Source passage |
* begin *
Remark: Writing test scripts like exer4.m, exer5.m and exer6.m allows you to re-test your work at any time. This strategem helps you maintain confidence in your code and also allows you to propose and test modifications easily.

Exercise 7: The boundary value problem

$\displaystyle y''+y'+y=x+1$    

with boundary values $ y(0)=y(1)=0$ has exact solution $ y=x-e^{-0.5(x-1)}\sin\omega x/\sin\omega$ , with $ \omega=\sqrt{3}/2$ .
  1. Write a function m-file exact7.m to evaluate the above exact solution.
  2. Write a function m-file rhs7.m to evaluate the right side function $ z=x+1$ .
  3. Write a function m-file solve7.m with signature 
    function [x,Y]=solve7(N)
% [x,Y]=solve7(N)
%    ... more comments ...

% your name and the date
    that performs the following tasks:
    1. Compute the finite element matrix A
    2. Compute the right side vector RHS7
    3. Solve the system A*Y=RHS7 for Y
    4. Compute the spatial coordinate vector (1:N)'*h
  4. Fill in the following table and estimate the rate of convergence of this method. Measure the error as the maximum absolute value of the difference between the calculated and true solutions at the nodes $ x_n=nh$ , and take the ratio as the error(h) divided by error(h/2). 
      N    h        error      ratio
  7  1.2500e-1  ________  ________
 15  6.2500e-2  ________  ________
 31  3.1250e-2  ________  ________
 61  1.6129e-2  ________  ________
121  8.1967e-3  ________
    Remark: The rate of convergence appears higher than expected from theory. This rate is an artifact of the way the error is computed. To do it properly, one needs to compute $ L^2$ integral errors that involve more than just the node points. Convergence at the node points is one higher order than expected, a feature called ``superconvergence.''


Burgers' Equation

A partial differential equation (PDE) involves derivatives of a function $ u$ which depends on more than one independent variable. One interesting PDE is the one-dimensional Burgers' equation, which is a one-dimensional nonlinear equation whose nonlinear term is similar to the one in the Navier-Stokes equations of fluid flow. In this case, the variable will be called $ u$ and it is a function of space ($ x$ ) and time ($ t$ ), $ u(x,t)$ . The variable $ u$ is called ``velocity'' in the Navier-Stokes equations. Burgers' equation on the spatial interval $ [0,1]$ can be written as

$\displaystyle \frac{\partial u}{\partial t}+u\frac{\partial u}{\partial x} =\nu \frac{\partial^2u}{\partial x^2}$ (16)
* end *
Given instruction | Retype the part of the passage starting at "Remark: Writing test" and ending at "test modifications easily.". The data after the passage is separate material.

Data segment |
* begin *
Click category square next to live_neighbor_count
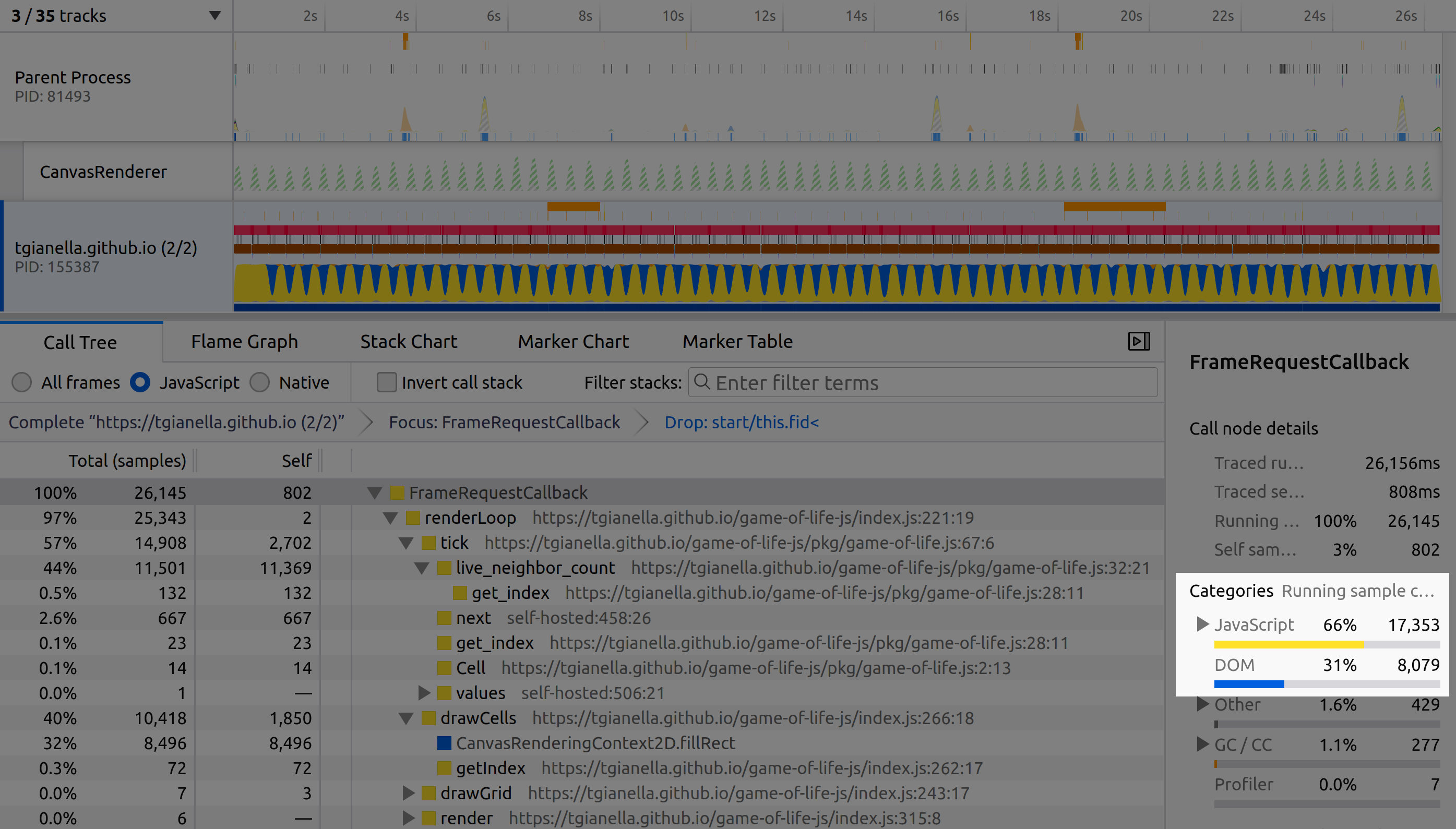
* end *
Task output |
Remark: Writing test scripts like exer4.m, exer5.m and exer6.m allows you to re-test your work at any time. This strategem helps you maintain confidence in your code and also allows you to propose and test modifications easily.